▶ [Problem details]: Repeat exactly, and only, the lines below starting at the line that contains "Click the KHOR WEI CHUAN author name" and ending at the line that contains "Click the green legend color swatch", inclusive of both.

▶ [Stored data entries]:
= Beginning of Section =

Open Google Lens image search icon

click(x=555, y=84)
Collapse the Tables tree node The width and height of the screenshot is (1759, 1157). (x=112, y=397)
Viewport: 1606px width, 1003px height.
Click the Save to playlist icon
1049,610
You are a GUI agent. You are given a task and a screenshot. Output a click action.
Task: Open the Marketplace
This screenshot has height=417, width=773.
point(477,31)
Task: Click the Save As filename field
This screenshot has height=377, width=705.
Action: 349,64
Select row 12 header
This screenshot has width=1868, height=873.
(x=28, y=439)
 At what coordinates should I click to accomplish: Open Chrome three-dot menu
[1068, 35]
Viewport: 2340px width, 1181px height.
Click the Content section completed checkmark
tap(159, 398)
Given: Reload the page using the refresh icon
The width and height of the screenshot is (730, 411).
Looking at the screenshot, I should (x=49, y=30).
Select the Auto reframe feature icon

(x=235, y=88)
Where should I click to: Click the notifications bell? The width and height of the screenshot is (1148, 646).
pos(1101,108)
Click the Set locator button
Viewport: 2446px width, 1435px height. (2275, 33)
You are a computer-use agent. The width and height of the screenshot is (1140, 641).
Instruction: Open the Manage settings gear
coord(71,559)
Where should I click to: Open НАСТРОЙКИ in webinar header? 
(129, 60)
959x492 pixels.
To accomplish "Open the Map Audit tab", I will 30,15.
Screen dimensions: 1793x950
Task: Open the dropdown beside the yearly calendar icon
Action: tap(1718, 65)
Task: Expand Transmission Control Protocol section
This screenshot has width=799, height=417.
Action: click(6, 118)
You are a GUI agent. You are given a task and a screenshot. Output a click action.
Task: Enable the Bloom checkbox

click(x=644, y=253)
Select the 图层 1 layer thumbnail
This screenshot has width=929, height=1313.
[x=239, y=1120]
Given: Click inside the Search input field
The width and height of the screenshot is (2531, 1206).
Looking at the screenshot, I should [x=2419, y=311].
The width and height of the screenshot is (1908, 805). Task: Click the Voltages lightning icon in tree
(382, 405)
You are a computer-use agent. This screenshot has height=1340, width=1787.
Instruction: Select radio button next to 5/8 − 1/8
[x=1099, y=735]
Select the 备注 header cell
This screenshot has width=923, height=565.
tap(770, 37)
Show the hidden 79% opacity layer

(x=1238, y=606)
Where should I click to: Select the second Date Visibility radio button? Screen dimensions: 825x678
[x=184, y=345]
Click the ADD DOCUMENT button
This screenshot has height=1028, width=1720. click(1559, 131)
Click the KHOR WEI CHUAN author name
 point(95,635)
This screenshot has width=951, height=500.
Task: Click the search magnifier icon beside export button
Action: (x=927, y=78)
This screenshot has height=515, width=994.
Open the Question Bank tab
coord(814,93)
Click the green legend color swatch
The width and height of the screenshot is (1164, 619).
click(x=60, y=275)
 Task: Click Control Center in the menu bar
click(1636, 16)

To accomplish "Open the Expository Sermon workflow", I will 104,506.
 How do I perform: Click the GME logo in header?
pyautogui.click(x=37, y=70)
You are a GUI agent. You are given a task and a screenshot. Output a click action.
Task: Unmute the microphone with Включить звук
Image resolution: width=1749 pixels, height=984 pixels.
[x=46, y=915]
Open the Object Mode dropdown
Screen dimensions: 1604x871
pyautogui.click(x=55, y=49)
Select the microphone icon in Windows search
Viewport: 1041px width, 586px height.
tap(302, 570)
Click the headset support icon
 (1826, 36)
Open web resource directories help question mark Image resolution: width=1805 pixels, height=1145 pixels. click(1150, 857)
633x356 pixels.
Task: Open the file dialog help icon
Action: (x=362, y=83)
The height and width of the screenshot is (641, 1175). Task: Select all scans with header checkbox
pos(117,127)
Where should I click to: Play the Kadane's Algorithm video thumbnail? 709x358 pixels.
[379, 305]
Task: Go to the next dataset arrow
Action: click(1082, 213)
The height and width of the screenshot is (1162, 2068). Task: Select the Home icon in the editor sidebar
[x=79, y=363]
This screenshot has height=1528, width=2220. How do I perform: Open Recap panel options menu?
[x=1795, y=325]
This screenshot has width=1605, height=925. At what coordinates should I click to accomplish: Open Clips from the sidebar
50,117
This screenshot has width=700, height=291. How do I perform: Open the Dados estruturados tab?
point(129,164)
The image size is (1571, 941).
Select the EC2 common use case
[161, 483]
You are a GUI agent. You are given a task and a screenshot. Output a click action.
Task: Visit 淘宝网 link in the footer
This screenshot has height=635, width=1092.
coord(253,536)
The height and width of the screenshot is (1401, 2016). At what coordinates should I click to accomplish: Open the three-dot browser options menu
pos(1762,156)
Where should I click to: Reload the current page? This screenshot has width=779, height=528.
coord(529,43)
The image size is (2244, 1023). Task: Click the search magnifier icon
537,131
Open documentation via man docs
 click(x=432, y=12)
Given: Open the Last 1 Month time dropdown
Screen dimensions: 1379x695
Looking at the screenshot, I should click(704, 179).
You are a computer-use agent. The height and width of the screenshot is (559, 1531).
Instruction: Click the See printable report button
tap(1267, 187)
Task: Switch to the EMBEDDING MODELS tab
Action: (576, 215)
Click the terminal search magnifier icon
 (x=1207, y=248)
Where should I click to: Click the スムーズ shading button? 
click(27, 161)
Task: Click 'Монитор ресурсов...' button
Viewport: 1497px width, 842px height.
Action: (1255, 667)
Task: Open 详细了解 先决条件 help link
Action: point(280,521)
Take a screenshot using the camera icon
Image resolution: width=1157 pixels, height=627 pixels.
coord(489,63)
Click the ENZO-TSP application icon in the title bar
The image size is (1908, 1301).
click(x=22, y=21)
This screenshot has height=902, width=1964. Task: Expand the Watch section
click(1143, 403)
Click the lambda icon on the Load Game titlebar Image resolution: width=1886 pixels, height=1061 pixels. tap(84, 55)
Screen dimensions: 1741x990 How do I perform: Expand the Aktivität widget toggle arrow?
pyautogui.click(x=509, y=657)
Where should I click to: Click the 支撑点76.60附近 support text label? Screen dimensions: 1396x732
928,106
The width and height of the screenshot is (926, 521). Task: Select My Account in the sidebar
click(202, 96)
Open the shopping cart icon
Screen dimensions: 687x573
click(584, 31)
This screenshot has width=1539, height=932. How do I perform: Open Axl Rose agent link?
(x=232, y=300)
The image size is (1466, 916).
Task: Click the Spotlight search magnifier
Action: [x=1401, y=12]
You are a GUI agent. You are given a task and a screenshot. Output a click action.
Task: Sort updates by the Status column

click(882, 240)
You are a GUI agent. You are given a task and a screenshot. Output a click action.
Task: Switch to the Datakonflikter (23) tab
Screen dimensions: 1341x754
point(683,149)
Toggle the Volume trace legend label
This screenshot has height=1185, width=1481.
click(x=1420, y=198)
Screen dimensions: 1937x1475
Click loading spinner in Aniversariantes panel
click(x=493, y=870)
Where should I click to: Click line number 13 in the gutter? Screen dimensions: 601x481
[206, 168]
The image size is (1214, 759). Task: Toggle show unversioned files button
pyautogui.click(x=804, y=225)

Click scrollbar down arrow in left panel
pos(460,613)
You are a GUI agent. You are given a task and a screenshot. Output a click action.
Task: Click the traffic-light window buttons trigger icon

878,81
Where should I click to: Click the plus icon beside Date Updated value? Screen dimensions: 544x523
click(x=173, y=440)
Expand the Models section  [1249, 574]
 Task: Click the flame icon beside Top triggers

= End of Section =

▶ [Output of the exercise]:
Click the KHOR WEI CHUAN author name
 point(95,635)
This screenshot has width=951, height=500.
Task: Click the search magnifier icon beside export button
Action: (x=927, y=78)
This screenshot has height=515, width=994.
Open the Question Bank tab
coord(814,93)
Click the green legend color swatch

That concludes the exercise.